現在、上杉隆氏(http://twitter.com/#!/uesugitakashi)らが昔から問題提起していた記者クラブの弊害がどんどんと顕になっているように思います。この震災が落ち着く頃、日本の商業マスメディアはその力を大きく失うのかもしれません。


大前研一氏は、今回の震災において、自身のビデオを無料公開しています。

次のビデオ(4月3日放映)では、硬直的な官僚的思考が、今回どれだけ大きな間違いを犯しているか、日本の原子力関係の学界がどれだけ東京電力の権益の中に組み込まれているか、などということの述べています。



しかし上のビデオよりも見て欲しいのは次の「日本経済メルトダウンの危機 家計と個人消費の現状」です。
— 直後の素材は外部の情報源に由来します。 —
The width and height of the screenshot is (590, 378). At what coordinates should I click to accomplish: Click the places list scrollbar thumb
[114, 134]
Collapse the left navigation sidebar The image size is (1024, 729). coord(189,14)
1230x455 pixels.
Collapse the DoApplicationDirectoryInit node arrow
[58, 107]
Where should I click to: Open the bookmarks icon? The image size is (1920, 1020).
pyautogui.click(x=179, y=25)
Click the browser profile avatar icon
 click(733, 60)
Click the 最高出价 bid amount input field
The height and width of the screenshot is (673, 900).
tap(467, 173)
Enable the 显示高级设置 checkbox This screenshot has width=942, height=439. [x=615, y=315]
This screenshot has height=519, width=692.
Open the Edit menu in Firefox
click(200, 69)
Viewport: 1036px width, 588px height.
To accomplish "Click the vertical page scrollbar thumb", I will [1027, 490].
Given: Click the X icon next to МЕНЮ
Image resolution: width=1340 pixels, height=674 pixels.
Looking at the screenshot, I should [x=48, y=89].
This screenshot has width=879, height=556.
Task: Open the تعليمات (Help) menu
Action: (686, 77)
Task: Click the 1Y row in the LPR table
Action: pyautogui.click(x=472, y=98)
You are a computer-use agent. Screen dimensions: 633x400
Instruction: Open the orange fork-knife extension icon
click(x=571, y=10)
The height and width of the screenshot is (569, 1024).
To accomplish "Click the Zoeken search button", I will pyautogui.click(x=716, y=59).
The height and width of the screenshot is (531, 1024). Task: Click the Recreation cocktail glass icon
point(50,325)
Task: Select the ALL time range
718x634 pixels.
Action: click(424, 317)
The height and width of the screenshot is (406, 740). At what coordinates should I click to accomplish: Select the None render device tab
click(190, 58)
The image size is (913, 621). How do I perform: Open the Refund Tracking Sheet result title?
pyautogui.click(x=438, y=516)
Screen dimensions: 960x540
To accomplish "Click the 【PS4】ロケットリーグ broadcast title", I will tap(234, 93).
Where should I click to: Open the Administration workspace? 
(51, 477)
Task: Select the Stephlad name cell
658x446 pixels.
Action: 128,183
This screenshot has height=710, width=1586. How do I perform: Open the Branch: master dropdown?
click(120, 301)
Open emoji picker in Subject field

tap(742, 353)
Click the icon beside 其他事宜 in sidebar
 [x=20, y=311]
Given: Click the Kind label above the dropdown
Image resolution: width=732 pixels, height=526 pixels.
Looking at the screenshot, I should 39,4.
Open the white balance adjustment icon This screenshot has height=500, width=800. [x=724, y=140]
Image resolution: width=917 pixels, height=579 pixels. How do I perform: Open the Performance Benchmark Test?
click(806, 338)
日本は震災前からの諸問題を解決したわけではありません。震災・原発問題の解決だけでも大変なのに、これまでの諸問題は今回の震災・原発問題と複合して、日本の大きな課題として立ちはだかっています。


現代の私たちは、幕末・明治の先達のように新しい体制を自らの力で創出することができるのか。あるいは第二次大戦のように状況を悪化させてしまって、占領勢力(次はIMF?)によって大手術を受けるのを待つのか。それとも、ただ世界中から尊敬を失い、衰亡していくのか・・・


本当に日本史上の大転換点に私たちは立っていると思わざるを得ません。ここにおいて、日本のより広い層の市民が、より高度なレベルで直接に、国際的な通用語としての英語で、情報を受信し、発信し、そして語り合うことで他国の人々の信頼を得ていかなければならないと私は考えます。これが冒頭に紹介した新ブログを開設した私の第二の動機です。



追記 (2011/04/06)

(1)

4月5日時点で、Nature誌関連のブログThe Great Beyond(http://blogs.nature.com/news/thegreatbeyond/2011/04/fukushima_update_data_data_eve.html)は、以下のように、日本政府のデータ開示に対してやや共感的に理解を示しながらも、東電の体質には疑問符を突きつけています。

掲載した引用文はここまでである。